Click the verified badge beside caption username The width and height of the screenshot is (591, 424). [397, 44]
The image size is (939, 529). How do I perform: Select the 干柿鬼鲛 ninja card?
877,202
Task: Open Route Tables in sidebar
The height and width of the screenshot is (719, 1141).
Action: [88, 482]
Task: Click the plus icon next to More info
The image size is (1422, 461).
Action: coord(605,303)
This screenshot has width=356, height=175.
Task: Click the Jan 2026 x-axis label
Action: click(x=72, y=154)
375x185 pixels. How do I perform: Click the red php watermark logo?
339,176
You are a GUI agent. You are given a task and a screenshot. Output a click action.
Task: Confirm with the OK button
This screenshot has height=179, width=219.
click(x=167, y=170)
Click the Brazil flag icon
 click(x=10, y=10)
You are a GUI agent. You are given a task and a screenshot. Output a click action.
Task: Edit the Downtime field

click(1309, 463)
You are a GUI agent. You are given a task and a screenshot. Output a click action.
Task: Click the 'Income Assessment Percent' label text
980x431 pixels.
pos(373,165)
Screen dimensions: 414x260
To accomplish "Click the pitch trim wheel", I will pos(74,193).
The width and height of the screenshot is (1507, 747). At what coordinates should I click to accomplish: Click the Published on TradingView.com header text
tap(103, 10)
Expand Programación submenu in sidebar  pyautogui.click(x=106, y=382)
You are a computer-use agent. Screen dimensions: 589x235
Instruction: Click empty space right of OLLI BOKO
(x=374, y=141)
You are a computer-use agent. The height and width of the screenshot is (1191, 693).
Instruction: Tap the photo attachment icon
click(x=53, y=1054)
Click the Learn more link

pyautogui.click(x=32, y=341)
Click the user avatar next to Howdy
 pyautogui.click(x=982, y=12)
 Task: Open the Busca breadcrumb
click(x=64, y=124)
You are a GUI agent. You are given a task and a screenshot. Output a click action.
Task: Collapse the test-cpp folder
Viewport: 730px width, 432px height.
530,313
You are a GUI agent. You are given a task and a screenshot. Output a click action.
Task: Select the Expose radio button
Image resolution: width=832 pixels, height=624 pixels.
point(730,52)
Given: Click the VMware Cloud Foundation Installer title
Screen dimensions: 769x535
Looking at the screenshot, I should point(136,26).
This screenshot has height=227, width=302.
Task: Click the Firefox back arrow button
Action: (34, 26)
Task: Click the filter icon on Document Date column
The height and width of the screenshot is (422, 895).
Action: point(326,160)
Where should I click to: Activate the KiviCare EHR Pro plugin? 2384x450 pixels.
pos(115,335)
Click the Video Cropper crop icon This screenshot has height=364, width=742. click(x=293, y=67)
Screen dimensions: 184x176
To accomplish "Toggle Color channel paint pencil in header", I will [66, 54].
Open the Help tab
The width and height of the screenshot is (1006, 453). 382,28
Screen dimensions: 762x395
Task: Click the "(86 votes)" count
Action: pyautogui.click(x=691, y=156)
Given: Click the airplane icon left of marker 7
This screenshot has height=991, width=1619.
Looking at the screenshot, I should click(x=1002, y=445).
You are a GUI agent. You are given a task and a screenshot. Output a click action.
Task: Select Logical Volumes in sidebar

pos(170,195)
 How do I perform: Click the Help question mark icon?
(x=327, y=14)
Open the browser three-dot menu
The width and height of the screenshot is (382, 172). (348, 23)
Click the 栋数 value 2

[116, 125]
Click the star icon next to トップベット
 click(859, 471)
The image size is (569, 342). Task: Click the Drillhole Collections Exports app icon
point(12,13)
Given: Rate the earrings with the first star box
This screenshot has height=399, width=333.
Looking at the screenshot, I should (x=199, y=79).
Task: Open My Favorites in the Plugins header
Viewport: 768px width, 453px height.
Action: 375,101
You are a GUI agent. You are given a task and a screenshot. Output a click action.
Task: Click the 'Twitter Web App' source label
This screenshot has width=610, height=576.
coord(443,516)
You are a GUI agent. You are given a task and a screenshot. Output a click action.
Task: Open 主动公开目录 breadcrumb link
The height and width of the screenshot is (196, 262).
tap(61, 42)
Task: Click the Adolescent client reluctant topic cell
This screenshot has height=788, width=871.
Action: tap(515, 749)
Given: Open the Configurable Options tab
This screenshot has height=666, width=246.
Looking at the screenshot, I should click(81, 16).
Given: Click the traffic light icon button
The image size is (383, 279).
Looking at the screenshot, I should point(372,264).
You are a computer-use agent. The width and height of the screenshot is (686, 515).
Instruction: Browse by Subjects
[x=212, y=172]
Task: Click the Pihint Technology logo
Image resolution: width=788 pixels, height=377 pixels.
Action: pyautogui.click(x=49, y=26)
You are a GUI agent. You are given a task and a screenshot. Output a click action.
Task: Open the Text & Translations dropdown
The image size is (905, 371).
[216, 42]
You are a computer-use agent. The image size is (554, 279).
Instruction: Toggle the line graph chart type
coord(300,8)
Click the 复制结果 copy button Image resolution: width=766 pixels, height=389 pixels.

· · · · · · ·

WORK TO COMPLETE:
Only this range is to be output: the line that contains "This screenshot has height=666, width=246." through the last line of the records above, both inclusive.

RESPONSE:
This screenshot has height=666, width=246.
Looking at the screenshot, I should click(81, 16).
Given: Click the traffic light icon button
The image size is (383, 279).
Looking at the screenshot, I should point(372,264).
You are a computer-use agent. The width and height of the screenshot is (686, 515).
Instruction: Browse by Subjects
[x=212, y=172]
Task: Click the Pihint Technology logo
Image resolution: width=788 pixels, height=377 pixels.
Action: pyautogui.click(x=49, y=26)
You are a GUI agent. You are given a task and a screenshot. Output a click action.
Task: Open the Text & Translations dropdown
The image size is (905, 371).
[216, 42]
You are a computer-use agent. The image size is (554, 279).
Instruction: Toggle the line graph chart type
coord(300,8)
Click the 复制结果 copy button Image resolution: width=766 pixels, height=389 pixels.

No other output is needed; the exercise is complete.